The etiology of intramuscular lipoma remains unclear. McTighe and Chernev [4] point to similarities with other lipoma subtypes and suggest intramuscular lipoma likely represents a true neoplasm directly originating from multipotent mesenchymal cells. Others have suggested trauma, chronic irritation, obesity, hormonal imbalance, and metabolic conditions as possible causative agents [19], [20]. Unlike subcutaneous lipomas, where multiple lipomas are familial in approximately 30% of cases [2], there appear to be no reports of familial cases of intramuscular lipomas [4] and there is a lack of evidence to suggest any type of genetic transmission. This observation falls in line with the present case, in which the patient reported no known family history of intramuscular lipoma. Interestingly, Mori et al. [21] provide evidence that atrophy or degeneration of select muscle fiber types promotes infiltrative growth of intramuscular lipoma, suggesting an association with focally neurogenic or myogenic disorders in the lesion.

For subcutaneous lipomas, most pose no diagnostic dilemmas and a presumptive diagnosis may be made clinically. In contrast, intramuscular lipomas typically require radiographic consultation. CT scan and magnetic resonance imaging are the choice modalities for identifying adipose tissue and for defining the size, depth, and area of the mass along with its anatomic relationship with surrounding structures. By CT scan, the low mass density of the lipoma, with HU values in the negative range, is used to confirm the presence of adipose tissue. In the case presented here, the attenuation range was –100 HU, which falls within the normal values for adipose tissue [22]. For intramuscular lipomas with an infiltrative nature, CT scan often reveals the entrapment of muscle fibers. These appear as soft tissue density streaks of variable thickness and occasional interruption [2], [23].

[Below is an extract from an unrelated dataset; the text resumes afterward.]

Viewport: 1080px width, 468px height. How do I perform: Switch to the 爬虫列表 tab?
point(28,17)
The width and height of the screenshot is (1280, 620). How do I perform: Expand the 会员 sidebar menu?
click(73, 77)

In many cases, the imaging characteristics of intramuscular lipoma and well-differentiated liposarcoma closely resemble one another [2], [4], [23], [24], [25] and therefore radiological imaging alone is insufficient for a diagnosis. It is essential that histopathologic examination be included in establishing the definitive diagnosis. A distinguishing feature between intramuscular lipoma and liposarcoma is the presence or absence of lipoblasts. This cell stage is absent in lipoma but is recognized as a hallmark of liposarcoma. Additionally, lipoma consists of mature adipocytes of uniform size and possesses minimal vascularization, whereas liposarcoma displays cellular pleomorphism, hyperchromasia, and marked vascularization [1], [4], [15].

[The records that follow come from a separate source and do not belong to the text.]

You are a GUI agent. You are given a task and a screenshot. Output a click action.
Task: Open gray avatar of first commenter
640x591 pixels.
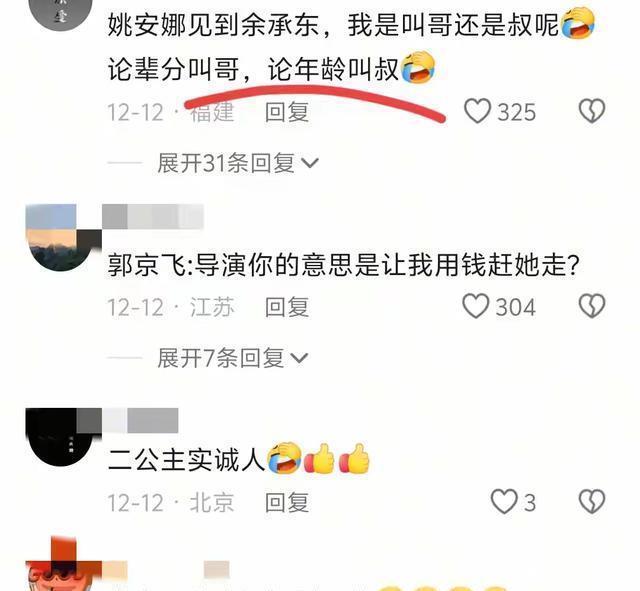[x=62, y=12]
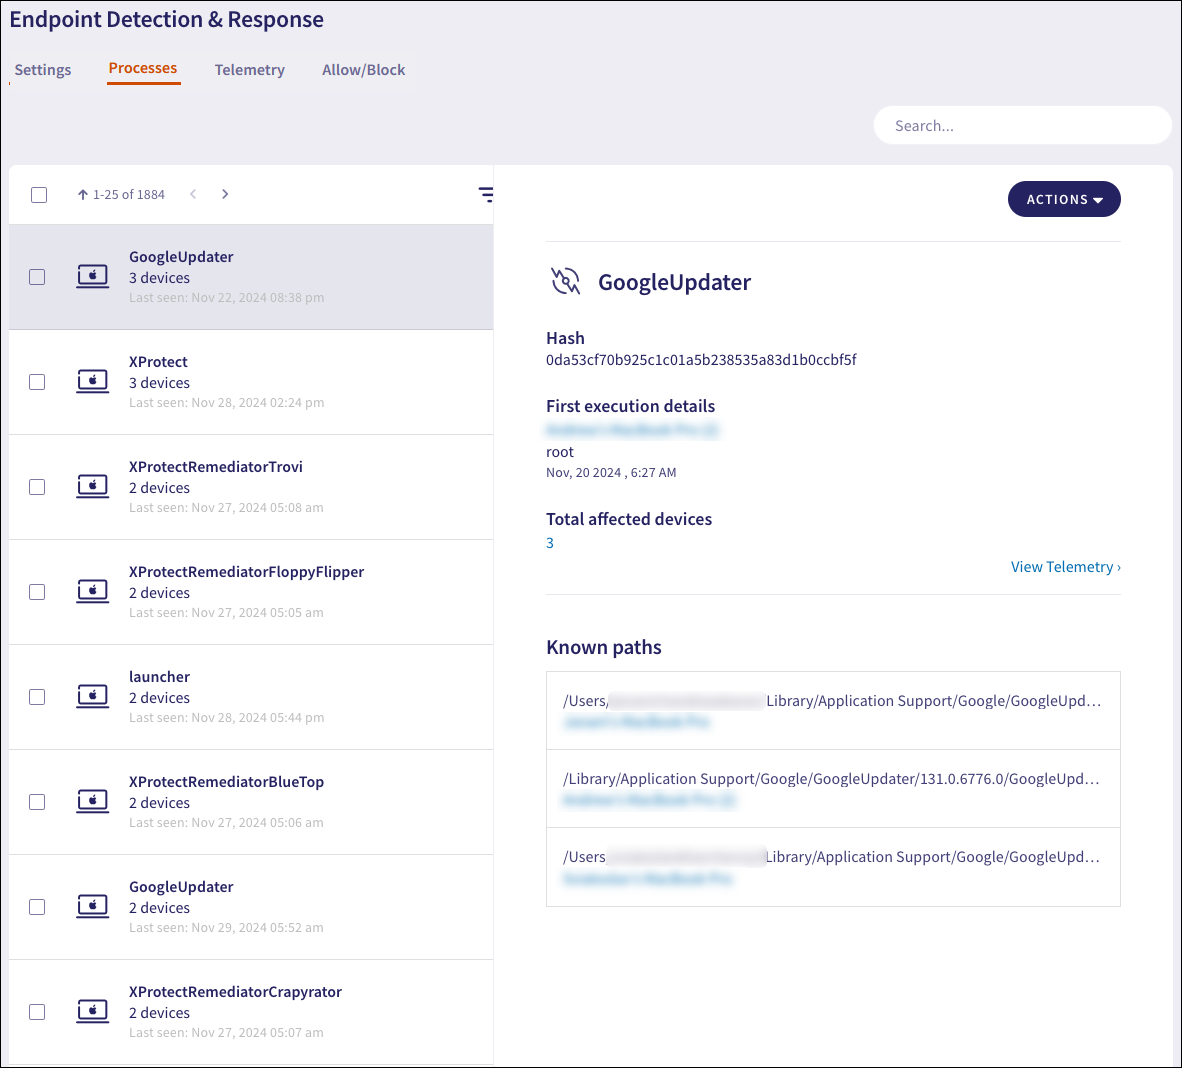1182x1068 pixels.
Task: Check the XProtect process checkbox
Action: pyautogui.click(x=37, y=382)
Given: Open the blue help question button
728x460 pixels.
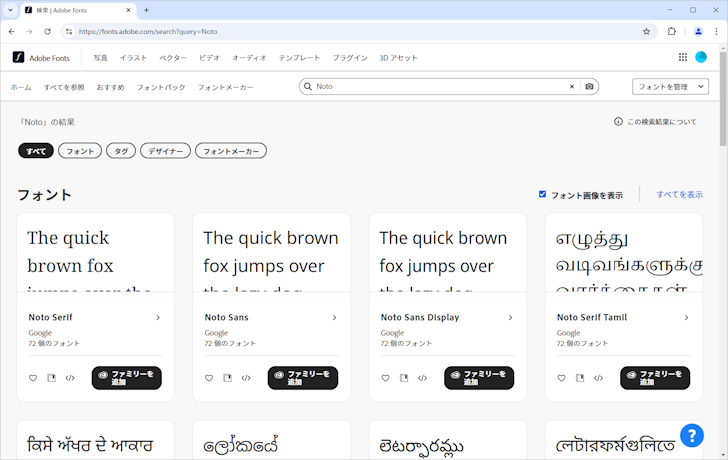Looking at the screenshot, I should coord(692,435).
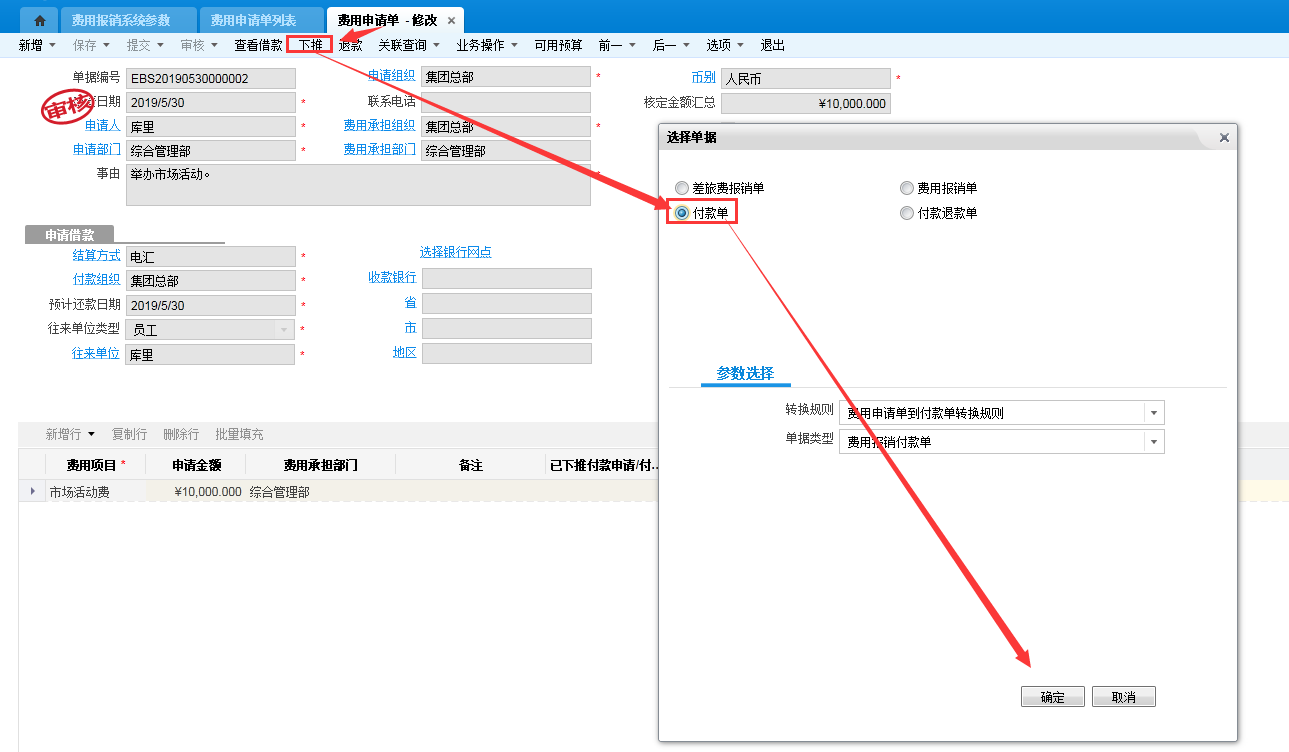
Task: Click the 下推 toolbar button
Action: click(310, 45)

Lipomas, including intramuscular lipomas, generally are not harmful; however, in the oral cavity the mass or bulk effect can obstruct mastication or impede speech [16], [17], [18]. The definitive treatment is surgical resection. Unlike other lipoma subtypes, intramuscular lipoma has a reported high rate of recurrence. Recurrence rates have been reported between approximately 50% and 80% [19], [24], [26] and recurrence can occur years after excision [27]. These high rates can be attributed to the infiltrating tendencies of intramuscular lipoma and the resulting difficulty removing the entirety of the mass [4], [15], [17]. Han et al. [15] report success in dramatically reducing the recurrence rates of intramuscular lipoma by using a wide excision margin, as would be the case during the resection of a malignant tumor. In the present case, the patient reported no signs or symptoms of recurrence 10 months postoperative; however, given the infiltrative nature of his tumor demonstrated by histopathology, the lesion may locally recur.